▶ **Brief**
Output everything from the start of the records down to the line containing "(x=267, y=536)", inclusive, as a numbered list. Leave out blank lines.

** Start Items **

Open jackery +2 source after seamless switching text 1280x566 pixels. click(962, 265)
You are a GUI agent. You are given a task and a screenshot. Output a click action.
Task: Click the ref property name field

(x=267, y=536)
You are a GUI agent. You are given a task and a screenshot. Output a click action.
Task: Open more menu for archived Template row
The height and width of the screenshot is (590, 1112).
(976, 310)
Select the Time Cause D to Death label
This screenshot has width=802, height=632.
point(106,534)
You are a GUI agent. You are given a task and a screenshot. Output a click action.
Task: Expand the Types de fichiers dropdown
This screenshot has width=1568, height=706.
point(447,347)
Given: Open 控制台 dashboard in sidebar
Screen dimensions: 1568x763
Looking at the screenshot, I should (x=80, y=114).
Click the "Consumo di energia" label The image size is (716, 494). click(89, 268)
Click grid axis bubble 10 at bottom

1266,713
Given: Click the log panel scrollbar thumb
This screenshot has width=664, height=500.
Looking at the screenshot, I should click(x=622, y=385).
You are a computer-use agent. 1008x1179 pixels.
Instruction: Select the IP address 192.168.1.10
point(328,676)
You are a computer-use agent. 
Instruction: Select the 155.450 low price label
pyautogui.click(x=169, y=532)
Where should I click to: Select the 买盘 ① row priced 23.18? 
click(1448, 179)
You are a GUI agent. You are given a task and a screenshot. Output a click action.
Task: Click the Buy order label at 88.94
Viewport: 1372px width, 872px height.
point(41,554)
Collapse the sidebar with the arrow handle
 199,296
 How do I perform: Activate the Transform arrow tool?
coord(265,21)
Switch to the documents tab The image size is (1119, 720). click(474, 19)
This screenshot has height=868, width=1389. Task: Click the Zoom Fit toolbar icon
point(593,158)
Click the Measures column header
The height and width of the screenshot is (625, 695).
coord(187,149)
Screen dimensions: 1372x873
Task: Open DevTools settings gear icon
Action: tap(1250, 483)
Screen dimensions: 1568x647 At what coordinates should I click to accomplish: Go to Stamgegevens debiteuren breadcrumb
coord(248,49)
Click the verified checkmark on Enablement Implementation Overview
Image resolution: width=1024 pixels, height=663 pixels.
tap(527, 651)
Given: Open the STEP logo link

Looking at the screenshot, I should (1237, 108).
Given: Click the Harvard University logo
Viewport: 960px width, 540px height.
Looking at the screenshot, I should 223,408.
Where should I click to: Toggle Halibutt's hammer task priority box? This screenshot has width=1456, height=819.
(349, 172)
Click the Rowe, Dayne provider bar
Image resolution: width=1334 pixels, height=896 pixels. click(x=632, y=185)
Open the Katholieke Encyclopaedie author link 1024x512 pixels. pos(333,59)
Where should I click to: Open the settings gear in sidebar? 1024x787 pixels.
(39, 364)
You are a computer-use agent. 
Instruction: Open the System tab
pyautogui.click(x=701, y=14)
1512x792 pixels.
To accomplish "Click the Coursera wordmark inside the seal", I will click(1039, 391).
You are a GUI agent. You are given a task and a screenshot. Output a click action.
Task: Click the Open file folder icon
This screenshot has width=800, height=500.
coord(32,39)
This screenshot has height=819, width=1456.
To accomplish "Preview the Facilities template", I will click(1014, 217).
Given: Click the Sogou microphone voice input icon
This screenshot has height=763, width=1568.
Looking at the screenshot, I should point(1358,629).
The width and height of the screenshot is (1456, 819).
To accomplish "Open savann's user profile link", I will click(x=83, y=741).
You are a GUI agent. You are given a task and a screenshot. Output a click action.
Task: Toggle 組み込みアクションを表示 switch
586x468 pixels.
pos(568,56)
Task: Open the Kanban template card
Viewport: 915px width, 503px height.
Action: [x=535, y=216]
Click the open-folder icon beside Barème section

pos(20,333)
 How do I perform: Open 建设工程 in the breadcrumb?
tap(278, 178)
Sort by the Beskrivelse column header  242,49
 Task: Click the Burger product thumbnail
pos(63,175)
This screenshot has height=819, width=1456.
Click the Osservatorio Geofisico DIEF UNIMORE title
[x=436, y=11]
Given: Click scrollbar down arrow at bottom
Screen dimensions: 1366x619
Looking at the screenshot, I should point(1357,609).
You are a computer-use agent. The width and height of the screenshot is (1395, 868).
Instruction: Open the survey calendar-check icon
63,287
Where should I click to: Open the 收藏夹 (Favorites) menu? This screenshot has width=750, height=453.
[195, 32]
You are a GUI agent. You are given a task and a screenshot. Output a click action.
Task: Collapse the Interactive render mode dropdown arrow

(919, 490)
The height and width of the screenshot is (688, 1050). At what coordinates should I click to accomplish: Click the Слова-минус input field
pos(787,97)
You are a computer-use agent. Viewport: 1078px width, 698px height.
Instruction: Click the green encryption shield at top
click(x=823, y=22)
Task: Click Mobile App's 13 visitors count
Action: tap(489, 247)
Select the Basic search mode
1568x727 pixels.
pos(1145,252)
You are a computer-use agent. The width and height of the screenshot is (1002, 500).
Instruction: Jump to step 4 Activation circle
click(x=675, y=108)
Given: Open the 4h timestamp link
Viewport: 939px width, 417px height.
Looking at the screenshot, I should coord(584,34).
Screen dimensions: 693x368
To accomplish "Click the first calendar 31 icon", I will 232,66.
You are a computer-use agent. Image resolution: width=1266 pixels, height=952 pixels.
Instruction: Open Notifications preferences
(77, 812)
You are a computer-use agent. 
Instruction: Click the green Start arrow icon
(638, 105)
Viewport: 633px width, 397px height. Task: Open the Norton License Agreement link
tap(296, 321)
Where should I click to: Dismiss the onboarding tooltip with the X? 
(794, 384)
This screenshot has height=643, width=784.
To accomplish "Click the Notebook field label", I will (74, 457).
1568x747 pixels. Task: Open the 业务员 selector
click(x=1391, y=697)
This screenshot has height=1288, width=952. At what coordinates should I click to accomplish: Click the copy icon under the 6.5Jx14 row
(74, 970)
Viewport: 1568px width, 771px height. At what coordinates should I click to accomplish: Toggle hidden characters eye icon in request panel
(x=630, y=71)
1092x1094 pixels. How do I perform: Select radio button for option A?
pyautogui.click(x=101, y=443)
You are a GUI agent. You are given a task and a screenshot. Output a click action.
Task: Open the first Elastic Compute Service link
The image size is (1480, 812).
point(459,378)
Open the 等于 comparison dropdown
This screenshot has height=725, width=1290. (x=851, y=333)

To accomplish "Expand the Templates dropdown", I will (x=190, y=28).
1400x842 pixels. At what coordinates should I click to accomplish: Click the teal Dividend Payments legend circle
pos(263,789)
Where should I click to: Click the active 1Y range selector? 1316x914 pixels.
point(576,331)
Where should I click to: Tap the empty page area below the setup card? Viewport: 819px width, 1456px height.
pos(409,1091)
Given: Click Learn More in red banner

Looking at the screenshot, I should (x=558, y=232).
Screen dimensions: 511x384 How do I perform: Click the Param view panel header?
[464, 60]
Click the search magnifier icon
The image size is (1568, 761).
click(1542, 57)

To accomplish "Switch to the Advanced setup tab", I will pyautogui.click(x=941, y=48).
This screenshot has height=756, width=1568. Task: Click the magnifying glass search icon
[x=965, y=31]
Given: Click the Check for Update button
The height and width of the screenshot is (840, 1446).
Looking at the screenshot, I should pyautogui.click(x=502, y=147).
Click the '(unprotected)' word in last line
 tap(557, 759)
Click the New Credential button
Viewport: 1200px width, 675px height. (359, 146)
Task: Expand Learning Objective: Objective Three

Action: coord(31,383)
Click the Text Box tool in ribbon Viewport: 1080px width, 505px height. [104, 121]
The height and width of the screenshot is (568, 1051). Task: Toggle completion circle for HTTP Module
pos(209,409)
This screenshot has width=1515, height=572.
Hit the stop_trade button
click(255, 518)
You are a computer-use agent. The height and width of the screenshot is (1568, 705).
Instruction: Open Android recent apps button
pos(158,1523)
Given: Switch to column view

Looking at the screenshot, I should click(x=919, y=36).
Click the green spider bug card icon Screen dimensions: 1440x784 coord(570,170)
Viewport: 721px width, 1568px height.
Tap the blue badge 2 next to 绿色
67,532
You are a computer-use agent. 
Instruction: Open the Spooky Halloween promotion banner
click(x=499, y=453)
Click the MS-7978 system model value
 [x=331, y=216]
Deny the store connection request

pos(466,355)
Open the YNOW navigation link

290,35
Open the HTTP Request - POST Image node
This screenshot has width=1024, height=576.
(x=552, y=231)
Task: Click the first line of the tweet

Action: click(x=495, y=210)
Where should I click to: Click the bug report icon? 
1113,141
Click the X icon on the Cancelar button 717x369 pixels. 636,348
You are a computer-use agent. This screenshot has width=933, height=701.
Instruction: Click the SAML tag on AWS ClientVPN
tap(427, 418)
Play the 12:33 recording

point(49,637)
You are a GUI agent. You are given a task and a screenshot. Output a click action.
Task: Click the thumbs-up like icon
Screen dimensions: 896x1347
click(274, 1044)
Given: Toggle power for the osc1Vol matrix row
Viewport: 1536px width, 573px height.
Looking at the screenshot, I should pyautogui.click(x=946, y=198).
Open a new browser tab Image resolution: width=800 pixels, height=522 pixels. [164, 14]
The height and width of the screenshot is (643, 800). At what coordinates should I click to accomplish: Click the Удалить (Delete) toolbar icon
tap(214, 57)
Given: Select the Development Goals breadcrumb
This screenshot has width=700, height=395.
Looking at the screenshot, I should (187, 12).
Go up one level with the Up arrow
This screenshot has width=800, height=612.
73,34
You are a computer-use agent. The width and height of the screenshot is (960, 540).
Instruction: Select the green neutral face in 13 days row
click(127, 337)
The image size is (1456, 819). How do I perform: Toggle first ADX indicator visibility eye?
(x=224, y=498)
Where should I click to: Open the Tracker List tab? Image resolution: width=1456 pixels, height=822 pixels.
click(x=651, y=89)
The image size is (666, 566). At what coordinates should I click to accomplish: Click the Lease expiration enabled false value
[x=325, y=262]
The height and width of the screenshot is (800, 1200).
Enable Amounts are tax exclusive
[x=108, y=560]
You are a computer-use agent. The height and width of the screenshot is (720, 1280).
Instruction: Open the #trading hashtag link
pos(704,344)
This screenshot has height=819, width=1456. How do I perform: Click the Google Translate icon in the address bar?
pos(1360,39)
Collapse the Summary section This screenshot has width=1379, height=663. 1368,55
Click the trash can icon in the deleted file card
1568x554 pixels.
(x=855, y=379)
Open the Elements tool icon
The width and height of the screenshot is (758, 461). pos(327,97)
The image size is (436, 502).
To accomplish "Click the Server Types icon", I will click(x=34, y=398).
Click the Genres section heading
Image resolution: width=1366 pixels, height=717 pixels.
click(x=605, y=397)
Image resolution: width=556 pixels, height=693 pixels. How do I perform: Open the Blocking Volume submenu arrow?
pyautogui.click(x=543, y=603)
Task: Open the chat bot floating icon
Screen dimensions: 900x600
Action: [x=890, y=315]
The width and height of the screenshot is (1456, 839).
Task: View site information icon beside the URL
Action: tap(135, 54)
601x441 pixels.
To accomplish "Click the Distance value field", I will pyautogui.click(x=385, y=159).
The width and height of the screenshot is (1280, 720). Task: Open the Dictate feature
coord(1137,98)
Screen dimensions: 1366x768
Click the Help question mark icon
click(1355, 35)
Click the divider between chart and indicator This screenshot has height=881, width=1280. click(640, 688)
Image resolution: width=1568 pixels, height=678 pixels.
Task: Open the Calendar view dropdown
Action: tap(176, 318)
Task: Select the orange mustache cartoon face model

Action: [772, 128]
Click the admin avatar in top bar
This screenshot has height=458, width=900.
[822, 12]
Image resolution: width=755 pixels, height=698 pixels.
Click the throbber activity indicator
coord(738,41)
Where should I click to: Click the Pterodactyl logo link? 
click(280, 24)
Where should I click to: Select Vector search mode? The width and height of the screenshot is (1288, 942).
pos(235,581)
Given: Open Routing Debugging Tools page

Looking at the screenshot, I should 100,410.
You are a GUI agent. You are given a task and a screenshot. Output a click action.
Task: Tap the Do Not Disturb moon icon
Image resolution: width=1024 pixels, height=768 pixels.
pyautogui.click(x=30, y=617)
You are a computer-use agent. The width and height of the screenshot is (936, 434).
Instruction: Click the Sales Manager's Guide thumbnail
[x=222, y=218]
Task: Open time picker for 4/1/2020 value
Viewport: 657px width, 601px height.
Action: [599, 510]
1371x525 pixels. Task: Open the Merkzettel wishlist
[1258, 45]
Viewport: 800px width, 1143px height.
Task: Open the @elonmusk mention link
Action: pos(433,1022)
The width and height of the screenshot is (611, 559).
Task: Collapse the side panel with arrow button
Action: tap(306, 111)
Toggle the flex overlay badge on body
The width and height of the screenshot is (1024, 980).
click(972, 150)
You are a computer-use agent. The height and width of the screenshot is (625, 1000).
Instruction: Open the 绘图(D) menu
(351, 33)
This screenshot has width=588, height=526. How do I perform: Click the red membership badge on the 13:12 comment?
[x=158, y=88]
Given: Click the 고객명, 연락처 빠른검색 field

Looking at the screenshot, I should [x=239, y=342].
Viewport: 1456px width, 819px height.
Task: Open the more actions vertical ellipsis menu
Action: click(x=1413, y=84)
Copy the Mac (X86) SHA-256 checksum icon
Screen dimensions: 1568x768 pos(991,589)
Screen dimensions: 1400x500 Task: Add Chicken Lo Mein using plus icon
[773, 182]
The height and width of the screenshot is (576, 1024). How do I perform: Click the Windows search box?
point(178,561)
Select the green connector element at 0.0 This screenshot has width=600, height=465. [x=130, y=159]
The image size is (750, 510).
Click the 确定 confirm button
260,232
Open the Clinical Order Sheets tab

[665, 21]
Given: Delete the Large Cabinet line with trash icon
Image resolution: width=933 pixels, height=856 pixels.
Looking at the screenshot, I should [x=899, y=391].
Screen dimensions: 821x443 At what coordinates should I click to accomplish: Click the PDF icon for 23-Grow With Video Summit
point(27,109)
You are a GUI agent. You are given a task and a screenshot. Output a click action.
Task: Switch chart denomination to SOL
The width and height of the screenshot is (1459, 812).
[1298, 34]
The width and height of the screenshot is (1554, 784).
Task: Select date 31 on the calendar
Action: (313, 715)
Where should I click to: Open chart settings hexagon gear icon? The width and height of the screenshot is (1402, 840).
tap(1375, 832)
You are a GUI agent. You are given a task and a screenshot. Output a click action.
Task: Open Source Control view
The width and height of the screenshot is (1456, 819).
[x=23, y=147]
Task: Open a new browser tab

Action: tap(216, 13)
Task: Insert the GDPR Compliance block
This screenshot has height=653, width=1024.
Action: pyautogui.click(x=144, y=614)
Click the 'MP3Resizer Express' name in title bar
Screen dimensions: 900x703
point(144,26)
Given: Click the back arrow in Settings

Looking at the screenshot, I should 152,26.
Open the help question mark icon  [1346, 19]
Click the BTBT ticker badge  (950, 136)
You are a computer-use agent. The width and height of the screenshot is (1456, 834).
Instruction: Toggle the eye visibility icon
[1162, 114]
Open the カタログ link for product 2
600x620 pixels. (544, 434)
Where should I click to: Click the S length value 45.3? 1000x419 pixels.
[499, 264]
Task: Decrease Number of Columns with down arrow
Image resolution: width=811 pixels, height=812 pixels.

** End Items **

▶ **Response below**
1. Open jackery +2 source after seamless switching text 1280x566 pixels. click(962, 265)
2. You are a GUI agent. You are given a task and a screenshot. Output a click action.
3. Task: Click the ref property name field
4. (x=267, y=536)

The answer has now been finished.